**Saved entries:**

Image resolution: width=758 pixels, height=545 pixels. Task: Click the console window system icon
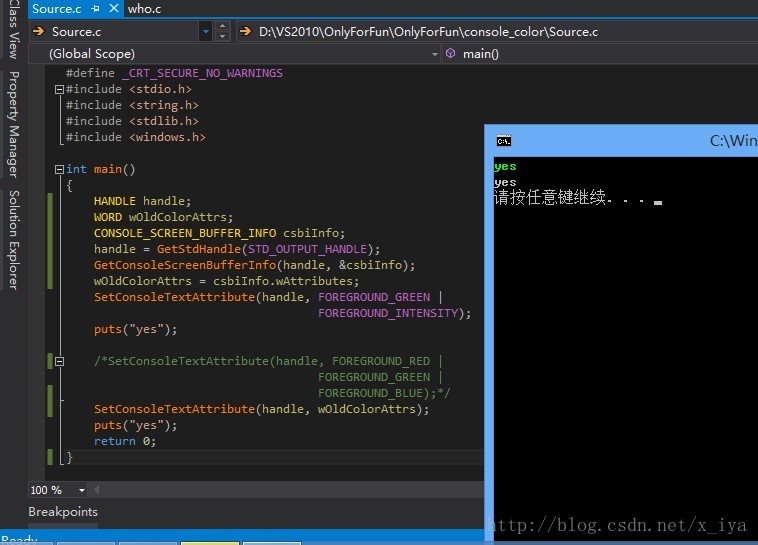(x=504, y=141)
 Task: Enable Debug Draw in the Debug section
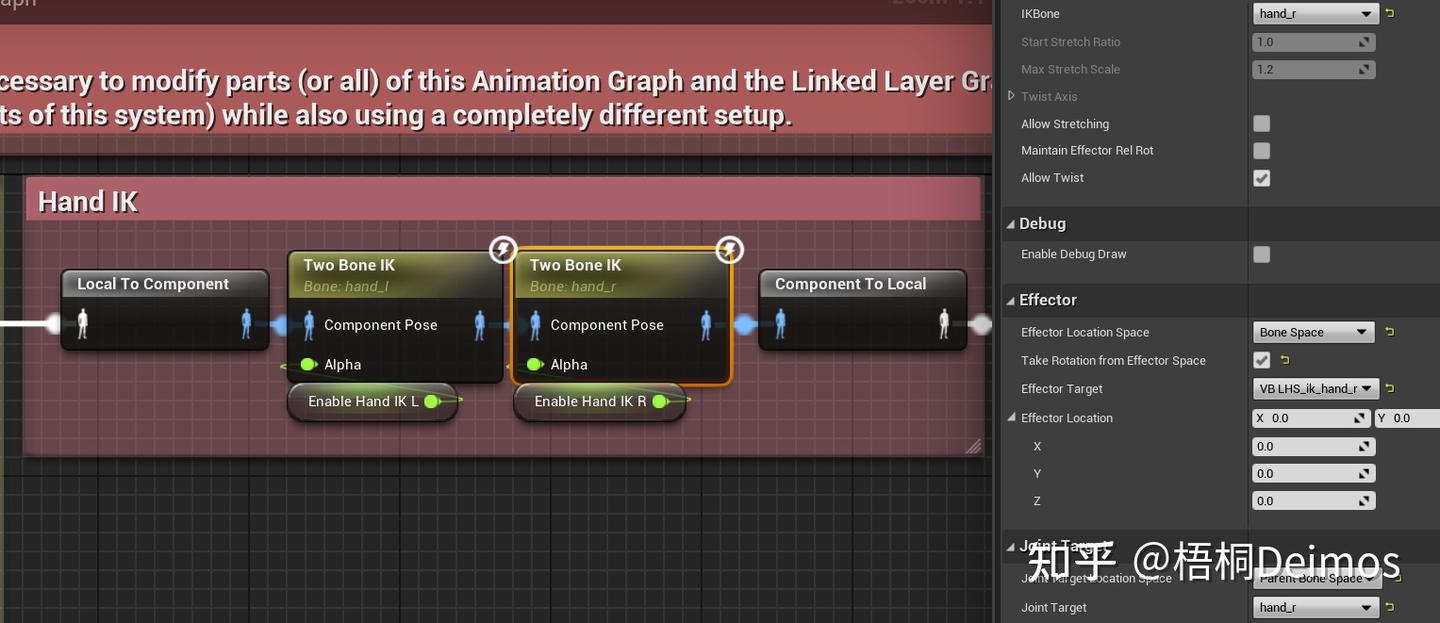pos(1261,254)
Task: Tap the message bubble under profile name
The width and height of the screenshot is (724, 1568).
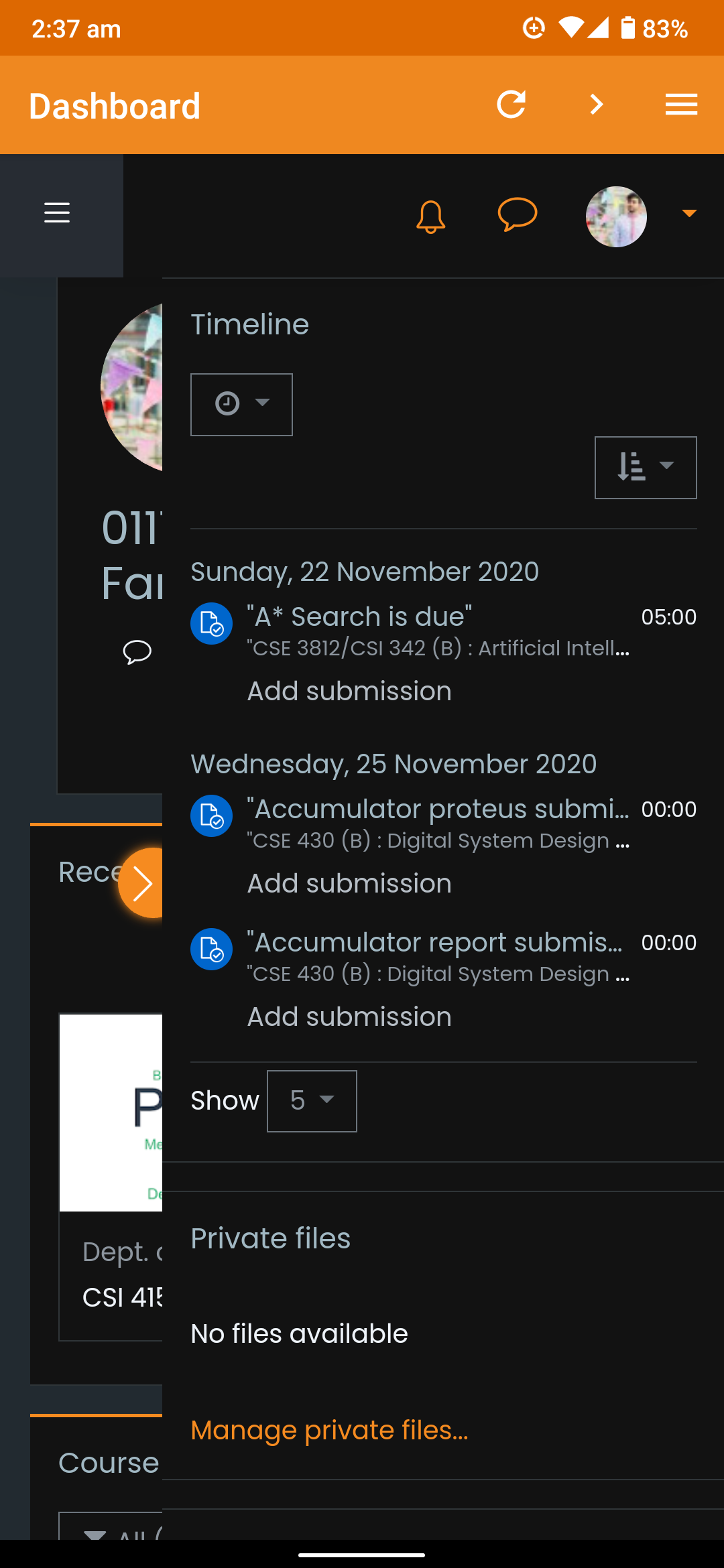Action: (x=137, y=651)
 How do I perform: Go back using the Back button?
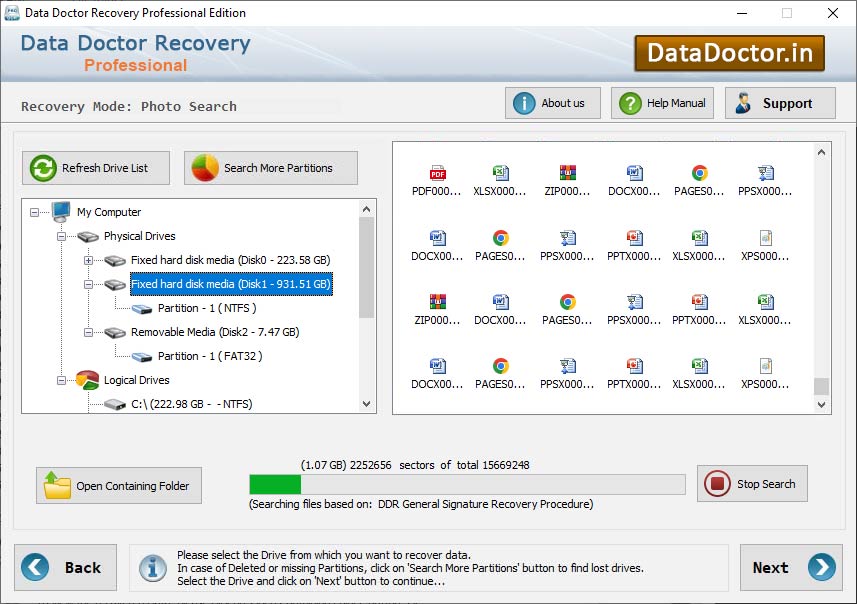[x=66, y=567]
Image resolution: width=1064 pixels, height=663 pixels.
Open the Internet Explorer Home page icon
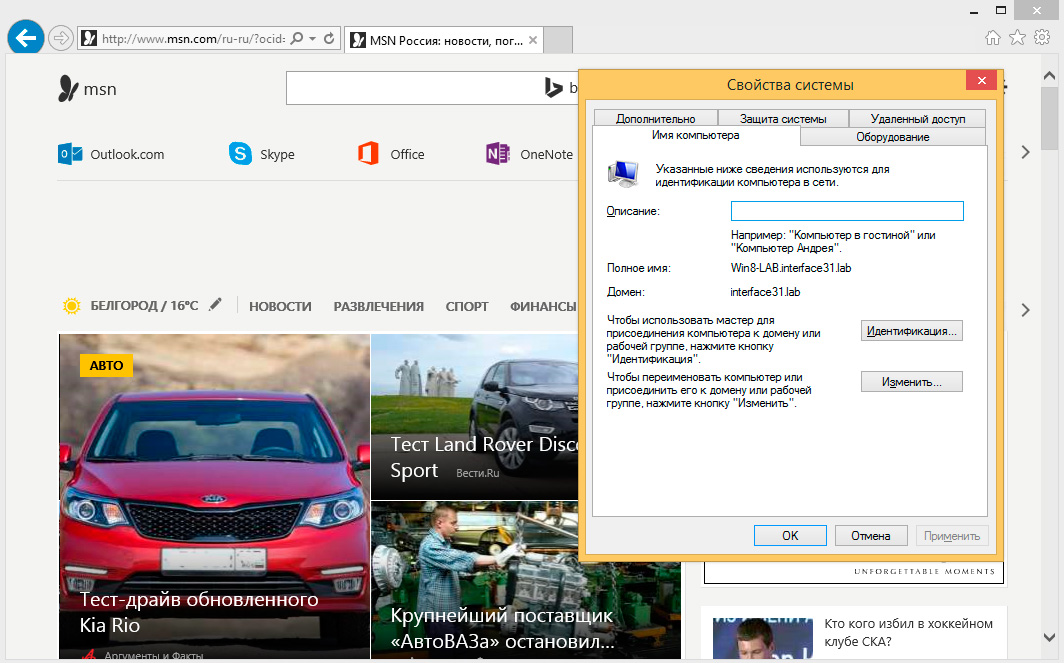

**What to produce:** Quote, word for word and nothing more, every line from the line with "How do I perform: Go" to the end of the entries, including both ends; skip any pictures.

**Answer to this problem:**
 How do I perform: Go back using the Back button?
[x=66, y=567]
Image resolution: width=1064 pixels, height=663 pixels.
Open the Internet Explorer Home page icon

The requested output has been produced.